By Jeff Emmerson
Is it bad that I wanted to kill my Mom many times during my childhood?
She was one sadistic, vindictive woman, and I’m thankful that I didn’t turn into a serial killer or something with the example she set, and despite her attempt to show “love,” her lack of a God-damned maternal bone in her body. Aah, it feels wonderfully liberating to finally be able to share this with the entire world! I’m FINALLY big enough, old enough, strong enough to stand up to her, as I was when I was younger, but I’m much smarter than her now. Thank God for that.

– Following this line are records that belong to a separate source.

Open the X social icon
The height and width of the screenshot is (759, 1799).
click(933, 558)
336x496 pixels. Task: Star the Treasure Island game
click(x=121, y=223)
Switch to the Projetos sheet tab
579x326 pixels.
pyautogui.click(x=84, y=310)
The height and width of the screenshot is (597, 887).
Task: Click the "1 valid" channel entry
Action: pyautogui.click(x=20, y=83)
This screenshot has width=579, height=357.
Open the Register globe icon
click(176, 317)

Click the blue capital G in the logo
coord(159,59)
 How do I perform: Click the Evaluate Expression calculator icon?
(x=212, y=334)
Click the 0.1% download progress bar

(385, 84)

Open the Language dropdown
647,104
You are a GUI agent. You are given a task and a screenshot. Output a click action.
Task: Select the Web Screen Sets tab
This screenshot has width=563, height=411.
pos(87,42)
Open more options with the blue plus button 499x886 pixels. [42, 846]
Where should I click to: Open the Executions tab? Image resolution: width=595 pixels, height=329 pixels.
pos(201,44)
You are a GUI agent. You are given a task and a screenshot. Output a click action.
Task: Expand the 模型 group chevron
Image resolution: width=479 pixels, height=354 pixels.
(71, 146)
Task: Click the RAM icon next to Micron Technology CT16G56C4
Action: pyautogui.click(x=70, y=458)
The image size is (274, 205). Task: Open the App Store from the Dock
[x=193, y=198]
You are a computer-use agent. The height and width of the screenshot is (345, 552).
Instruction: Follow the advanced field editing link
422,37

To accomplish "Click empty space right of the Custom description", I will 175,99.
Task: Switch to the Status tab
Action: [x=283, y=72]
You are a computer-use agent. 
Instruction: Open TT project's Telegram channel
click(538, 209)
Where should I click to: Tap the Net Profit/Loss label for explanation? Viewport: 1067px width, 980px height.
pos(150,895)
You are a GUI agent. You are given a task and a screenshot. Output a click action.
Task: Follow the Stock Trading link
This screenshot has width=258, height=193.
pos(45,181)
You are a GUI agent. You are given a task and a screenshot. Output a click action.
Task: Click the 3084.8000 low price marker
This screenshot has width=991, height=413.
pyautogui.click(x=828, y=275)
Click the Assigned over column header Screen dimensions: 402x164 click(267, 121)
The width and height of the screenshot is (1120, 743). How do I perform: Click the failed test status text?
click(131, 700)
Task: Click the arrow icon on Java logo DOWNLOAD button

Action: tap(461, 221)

My sister took the real beatings, and I remember Mom punching her so hard that she had what looked like a hole in her mouth, on the inside of her cheek. Man…..I’d annihilate that woman if I could go back, and if I could somehow do it without any fear of repercussion. Yeah, I admit it, but then again, I wouldn’t. I know better now. As much as I’ve forgiven her, I will always have some anger and hatred as well. I realize it isn’t healthy, and I don’t think of it much anymore for exactly that reason – I deserve better, and the past is gone. HOWEVER, now is when I come clean through my up-coming powerful, inspiring memoir. I’m in the midst of sending my proposal and sample chapters to an acquisitions agent at a major publisher, so we’ll see what happens. I won’t stop until it gets a deal. Period. If you know me, you know I mean that as serious as a human being possibly can. This is personal.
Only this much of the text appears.